Title: Oral History Interview with Florence Dillahunt, May 31, 2001. Interview K-0580.
Identifier: K-0580
Interviewer: Hartman, Leda
Interviewee: Dillahunt, Florence
Subjects: 
Extent: 00:58:02
Abstract:  Florence Dillahunt grew up on a tobacco farm near Grifton, North Carolina, during the 1930s and 1940s. The youngest of six daughters, Dillahunt, along with her sisters, often helped her father with various aspects of tobacco harvesting and curing. In addition to offering a portrait of small-scale tobacco farming during this era, she also describes what it was like to grow up in a rural working community, and touches on such topics as religion and medical home remedies.

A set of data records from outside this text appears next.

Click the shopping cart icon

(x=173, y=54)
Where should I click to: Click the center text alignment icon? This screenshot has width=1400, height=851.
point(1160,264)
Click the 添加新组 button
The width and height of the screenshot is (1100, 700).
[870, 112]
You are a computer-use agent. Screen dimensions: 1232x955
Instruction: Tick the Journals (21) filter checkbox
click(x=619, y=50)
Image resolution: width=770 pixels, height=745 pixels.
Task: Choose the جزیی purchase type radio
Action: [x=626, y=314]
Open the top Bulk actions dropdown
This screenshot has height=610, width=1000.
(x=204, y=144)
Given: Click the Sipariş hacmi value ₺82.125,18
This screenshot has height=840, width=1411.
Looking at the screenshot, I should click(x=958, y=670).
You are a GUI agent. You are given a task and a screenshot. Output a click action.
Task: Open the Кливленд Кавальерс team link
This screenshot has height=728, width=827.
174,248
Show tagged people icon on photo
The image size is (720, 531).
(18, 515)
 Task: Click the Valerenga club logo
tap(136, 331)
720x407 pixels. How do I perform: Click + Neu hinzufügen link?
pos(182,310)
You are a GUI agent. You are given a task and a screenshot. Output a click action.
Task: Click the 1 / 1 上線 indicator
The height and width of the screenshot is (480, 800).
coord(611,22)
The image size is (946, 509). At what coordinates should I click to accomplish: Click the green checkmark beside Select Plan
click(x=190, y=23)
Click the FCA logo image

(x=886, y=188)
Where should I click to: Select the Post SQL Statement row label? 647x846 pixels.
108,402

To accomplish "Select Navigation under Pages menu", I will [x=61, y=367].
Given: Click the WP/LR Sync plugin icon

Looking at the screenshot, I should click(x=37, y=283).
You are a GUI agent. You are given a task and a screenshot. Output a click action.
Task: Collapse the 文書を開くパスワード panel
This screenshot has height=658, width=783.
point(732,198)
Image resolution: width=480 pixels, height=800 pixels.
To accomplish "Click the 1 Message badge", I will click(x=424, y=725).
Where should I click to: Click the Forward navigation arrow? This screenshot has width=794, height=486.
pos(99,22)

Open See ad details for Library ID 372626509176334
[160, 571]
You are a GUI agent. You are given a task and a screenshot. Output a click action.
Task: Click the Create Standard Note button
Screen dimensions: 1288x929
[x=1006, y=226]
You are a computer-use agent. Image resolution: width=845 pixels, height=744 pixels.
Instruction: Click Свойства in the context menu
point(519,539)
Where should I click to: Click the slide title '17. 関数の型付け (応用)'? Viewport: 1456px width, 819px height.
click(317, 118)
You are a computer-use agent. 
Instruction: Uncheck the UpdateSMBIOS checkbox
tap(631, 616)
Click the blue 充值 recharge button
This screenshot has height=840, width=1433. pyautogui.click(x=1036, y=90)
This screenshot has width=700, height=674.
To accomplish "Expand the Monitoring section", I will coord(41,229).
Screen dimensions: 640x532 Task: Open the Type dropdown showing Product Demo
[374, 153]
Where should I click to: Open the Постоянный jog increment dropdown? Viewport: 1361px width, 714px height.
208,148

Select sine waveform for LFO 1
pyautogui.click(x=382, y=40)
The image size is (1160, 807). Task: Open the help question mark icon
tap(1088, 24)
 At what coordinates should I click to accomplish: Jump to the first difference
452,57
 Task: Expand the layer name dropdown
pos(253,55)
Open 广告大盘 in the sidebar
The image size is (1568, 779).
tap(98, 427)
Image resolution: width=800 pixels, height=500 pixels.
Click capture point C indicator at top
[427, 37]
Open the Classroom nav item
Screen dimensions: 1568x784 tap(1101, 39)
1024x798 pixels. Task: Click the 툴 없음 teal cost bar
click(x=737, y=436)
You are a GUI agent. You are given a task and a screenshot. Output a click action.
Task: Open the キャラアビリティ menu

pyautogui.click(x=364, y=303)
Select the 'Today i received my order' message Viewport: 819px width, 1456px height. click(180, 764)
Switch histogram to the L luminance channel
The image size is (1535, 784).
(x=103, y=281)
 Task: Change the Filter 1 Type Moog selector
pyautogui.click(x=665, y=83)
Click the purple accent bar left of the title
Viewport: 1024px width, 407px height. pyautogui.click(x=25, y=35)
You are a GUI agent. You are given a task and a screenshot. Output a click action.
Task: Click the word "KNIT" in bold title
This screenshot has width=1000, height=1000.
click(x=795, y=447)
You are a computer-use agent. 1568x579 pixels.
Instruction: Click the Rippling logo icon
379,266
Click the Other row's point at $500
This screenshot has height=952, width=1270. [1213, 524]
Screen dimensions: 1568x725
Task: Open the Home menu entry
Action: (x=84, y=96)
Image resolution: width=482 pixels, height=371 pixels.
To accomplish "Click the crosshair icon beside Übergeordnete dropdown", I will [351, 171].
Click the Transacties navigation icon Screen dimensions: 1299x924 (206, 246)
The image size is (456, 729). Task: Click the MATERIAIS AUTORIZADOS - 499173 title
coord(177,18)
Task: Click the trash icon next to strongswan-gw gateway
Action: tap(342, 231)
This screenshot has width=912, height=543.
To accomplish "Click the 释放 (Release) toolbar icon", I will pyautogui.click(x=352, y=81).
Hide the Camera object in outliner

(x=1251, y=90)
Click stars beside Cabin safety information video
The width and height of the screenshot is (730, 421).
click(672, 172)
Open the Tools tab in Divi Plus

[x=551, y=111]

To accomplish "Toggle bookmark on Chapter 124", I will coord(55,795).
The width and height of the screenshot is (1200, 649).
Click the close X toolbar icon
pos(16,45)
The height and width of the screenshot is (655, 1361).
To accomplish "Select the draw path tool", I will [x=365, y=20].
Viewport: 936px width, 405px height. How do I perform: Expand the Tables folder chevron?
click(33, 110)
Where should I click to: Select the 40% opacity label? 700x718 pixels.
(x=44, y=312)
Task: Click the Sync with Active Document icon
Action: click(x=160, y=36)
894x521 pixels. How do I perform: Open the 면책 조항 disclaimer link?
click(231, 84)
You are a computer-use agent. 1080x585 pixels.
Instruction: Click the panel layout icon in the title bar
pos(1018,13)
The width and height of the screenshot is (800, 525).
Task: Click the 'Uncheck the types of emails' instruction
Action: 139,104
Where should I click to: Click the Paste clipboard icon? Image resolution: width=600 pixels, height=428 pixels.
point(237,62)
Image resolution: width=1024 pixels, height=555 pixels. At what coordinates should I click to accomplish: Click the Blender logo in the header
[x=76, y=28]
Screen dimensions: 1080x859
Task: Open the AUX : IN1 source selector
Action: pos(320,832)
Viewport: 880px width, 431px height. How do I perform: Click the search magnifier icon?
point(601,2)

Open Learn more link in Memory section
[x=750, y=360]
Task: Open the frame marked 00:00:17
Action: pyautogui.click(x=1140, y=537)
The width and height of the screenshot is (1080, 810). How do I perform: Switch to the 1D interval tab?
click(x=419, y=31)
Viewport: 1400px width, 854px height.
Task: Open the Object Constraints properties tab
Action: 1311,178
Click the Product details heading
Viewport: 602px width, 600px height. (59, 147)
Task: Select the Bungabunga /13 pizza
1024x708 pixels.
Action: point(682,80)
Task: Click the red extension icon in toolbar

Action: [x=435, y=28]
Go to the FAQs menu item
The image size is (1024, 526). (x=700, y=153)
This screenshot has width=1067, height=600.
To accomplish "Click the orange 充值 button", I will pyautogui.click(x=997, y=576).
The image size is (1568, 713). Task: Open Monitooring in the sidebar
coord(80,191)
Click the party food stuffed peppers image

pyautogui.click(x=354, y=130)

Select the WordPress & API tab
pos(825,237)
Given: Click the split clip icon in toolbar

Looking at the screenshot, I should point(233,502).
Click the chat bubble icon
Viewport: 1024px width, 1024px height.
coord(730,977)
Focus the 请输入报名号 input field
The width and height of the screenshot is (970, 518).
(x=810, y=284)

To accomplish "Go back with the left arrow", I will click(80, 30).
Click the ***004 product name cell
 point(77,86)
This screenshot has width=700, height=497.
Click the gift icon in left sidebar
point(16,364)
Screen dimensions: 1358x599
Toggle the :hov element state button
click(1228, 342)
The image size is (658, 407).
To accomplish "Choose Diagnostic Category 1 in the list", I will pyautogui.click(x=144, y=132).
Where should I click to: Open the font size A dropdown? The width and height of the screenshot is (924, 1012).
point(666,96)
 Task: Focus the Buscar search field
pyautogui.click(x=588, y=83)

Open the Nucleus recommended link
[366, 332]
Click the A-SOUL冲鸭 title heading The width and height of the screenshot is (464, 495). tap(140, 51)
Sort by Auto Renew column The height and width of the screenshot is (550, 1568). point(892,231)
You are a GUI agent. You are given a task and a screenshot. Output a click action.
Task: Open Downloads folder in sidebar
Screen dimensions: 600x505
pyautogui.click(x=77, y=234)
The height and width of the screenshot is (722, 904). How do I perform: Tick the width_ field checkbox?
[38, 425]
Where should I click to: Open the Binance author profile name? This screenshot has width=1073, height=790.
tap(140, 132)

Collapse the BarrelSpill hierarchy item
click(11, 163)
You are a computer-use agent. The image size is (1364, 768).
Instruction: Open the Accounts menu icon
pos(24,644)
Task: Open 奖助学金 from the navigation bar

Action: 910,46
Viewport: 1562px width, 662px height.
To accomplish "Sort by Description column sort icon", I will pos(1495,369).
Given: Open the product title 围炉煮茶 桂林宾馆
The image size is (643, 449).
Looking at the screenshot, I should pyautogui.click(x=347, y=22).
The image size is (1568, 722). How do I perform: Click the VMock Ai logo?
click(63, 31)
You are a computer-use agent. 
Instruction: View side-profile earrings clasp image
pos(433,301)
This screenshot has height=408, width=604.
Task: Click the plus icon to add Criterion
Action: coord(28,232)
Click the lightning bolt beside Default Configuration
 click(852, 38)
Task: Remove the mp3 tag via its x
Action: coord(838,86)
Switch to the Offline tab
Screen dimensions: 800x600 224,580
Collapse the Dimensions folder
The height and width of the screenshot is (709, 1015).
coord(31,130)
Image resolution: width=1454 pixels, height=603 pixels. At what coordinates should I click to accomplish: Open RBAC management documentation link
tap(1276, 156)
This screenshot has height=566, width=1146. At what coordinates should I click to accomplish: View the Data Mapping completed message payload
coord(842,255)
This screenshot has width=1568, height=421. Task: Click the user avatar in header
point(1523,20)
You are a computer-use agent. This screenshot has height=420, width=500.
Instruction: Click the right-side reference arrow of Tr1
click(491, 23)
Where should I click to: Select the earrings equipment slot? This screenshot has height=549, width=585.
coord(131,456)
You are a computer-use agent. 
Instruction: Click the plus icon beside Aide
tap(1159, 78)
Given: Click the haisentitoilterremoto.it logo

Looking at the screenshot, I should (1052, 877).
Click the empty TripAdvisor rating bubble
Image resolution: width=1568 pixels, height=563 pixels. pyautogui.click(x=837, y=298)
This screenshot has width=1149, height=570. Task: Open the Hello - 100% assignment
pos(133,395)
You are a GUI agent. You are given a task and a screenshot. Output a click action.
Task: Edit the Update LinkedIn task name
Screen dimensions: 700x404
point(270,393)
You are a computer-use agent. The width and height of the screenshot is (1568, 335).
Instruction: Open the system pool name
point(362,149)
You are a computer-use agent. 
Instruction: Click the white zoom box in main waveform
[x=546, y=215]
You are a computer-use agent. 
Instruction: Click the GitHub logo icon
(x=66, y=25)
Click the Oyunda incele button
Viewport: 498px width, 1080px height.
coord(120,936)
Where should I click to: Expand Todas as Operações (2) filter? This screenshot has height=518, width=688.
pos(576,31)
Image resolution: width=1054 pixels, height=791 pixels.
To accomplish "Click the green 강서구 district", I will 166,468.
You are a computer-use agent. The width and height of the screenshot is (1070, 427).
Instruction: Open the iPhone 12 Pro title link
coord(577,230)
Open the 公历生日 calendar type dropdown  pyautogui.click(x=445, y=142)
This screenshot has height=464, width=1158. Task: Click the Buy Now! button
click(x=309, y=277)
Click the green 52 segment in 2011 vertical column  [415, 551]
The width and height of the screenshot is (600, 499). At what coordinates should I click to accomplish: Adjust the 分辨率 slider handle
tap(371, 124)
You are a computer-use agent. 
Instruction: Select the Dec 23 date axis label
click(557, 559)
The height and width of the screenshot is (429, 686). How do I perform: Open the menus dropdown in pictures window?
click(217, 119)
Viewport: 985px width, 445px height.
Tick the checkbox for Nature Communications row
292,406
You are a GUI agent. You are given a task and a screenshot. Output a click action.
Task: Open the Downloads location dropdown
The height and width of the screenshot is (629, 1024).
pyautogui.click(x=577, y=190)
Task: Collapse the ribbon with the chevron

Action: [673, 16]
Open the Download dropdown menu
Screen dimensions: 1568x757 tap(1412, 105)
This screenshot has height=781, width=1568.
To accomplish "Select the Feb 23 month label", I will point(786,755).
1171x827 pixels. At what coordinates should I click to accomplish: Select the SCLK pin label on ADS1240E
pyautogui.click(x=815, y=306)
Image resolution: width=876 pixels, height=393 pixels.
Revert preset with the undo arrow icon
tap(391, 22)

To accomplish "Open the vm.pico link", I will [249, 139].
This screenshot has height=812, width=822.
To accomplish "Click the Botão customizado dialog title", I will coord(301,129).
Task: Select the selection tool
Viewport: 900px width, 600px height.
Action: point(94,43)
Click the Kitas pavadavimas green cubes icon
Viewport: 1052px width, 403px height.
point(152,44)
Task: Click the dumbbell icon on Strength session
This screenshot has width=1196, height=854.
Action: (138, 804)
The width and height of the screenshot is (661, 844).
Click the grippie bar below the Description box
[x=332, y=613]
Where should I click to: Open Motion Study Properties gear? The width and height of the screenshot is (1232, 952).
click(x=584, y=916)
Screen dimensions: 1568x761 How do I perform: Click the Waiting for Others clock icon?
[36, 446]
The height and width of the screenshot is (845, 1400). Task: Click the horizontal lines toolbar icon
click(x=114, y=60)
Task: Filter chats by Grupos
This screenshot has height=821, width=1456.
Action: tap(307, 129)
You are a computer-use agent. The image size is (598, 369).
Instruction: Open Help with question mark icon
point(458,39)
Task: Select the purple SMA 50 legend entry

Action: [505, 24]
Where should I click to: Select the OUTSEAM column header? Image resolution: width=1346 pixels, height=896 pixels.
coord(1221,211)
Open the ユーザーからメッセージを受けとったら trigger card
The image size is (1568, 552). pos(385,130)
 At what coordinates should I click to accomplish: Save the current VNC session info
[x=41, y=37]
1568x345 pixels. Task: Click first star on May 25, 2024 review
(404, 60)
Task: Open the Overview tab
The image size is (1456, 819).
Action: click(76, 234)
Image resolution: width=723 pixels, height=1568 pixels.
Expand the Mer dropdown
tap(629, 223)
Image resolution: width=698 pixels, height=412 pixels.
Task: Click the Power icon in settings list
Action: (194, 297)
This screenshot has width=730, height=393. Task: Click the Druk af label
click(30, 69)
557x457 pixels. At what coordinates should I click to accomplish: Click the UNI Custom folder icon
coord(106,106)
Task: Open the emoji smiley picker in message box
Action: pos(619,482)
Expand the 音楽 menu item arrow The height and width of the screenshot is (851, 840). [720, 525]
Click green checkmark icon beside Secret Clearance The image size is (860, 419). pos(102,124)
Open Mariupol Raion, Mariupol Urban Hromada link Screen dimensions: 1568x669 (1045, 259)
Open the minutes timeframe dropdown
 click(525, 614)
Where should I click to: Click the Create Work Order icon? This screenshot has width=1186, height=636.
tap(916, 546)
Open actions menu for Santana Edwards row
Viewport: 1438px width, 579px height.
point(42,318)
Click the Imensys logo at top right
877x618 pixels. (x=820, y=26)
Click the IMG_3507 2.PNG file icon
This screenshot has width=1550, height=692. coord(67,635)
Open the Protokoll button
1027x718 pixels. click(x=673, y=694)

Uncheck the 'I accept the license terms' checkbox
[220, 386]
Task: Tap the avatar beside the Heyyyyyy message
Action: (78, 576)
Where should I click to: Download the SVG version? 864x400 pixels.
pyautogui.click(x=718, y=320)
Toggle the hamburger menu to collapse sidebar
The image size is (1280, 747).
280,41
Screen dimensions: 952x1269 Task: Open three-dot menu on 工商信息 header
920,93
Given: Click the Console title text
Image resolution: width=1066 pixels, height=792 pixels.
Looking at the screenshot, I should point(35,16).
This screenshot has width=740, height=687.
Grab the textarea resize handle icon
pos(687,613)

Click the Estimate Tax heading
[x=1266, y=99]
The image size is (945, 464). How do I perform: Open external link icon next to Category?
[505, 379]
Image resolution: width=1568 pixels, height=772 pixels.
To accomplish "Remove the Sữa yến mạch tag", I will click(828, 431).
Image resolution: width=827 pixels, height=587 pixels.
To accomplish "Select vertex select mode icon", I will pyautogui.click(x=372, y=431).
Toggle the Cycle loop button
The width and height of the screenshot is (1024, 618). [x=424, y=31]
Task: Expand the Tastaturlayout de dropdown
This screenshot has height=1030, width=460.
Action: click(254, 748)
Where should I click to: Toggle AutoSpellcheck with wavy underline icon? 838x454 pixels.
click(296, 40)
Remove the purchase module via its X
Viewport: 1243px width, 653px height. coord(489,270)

Following their marriage in 1955, Dillahunt and her husband settled on her family farm, where they eventually took over the farming while raising five children and putting them through college. Dillahunt spends the rest of the interview discussing the impact of Hurricane Floyd and the extensive flooding it brought to eastern North Carolina in 1999. The Dillahunts did not have flood insurance, and they lost nearly everything in the flood. Facing the worst natural disaster in recent North Carolina history, Grifton residents banded together to help one another during the crisis. Dillahunt recalls being rescued from her flooded home by a fellow community member. It was more than a month before Dillahunt and her husband could return to their farm, and even then they did not receive temporary housing by the Federal Emergency Management Agency. At the time of the interview in 2001, the Dillahunts were living in a trailer furnished by a local hunting club. Dillahunt concludes the interview by describing the extensive damage to the crops and their continuing struggle to rebuild their lives. The setbacks the Dillahunts faced were shared by many other North Carolinians.